## [WORK INSTRUCTION]
Gather the lines below that include the string "icon", copying each in full.

## [INFORMATION SUPPLIED]
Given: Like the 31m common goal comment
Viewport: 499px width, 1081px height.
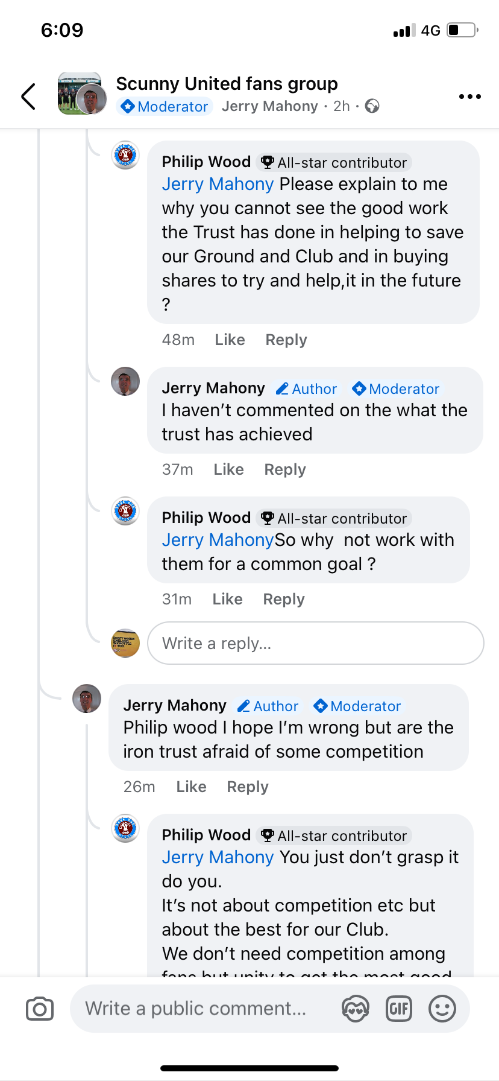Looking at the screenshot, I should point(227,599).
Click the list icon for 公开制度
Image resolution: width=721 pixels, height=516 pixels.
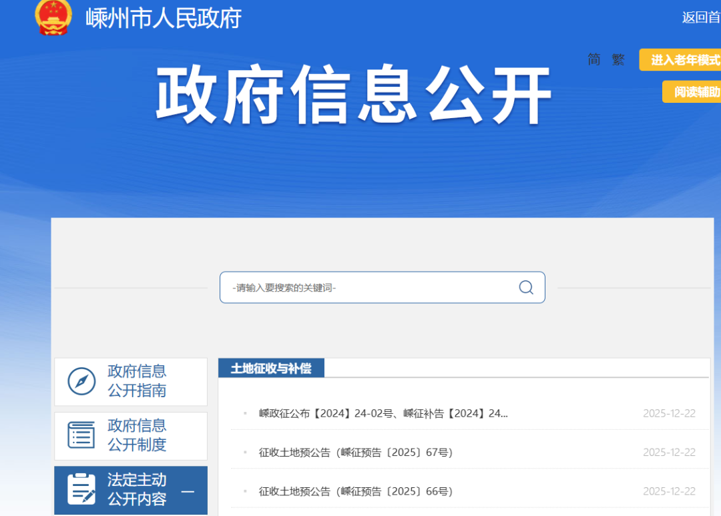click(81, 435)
...
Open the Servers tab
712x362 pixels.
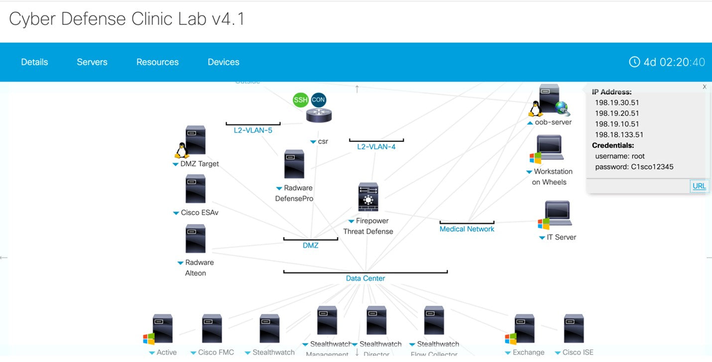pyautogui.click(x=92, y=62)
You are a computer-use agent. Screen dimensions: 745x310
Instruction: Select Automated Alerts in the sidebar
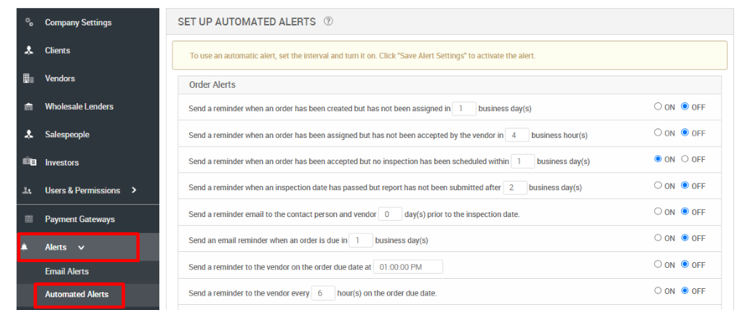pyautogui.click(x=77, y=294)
--
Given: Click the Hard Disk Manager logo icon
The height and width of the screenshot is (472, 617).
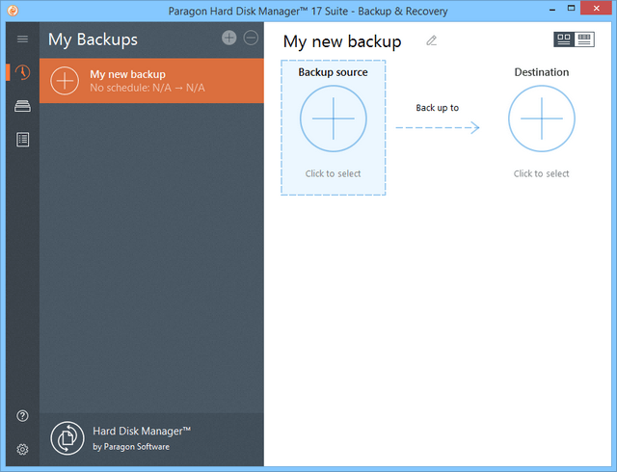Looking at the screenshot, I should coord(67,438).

## [YOUR SOLUTION]
Click the list icon for 公开制度
Given: Click the Hard Disk Manager logo icon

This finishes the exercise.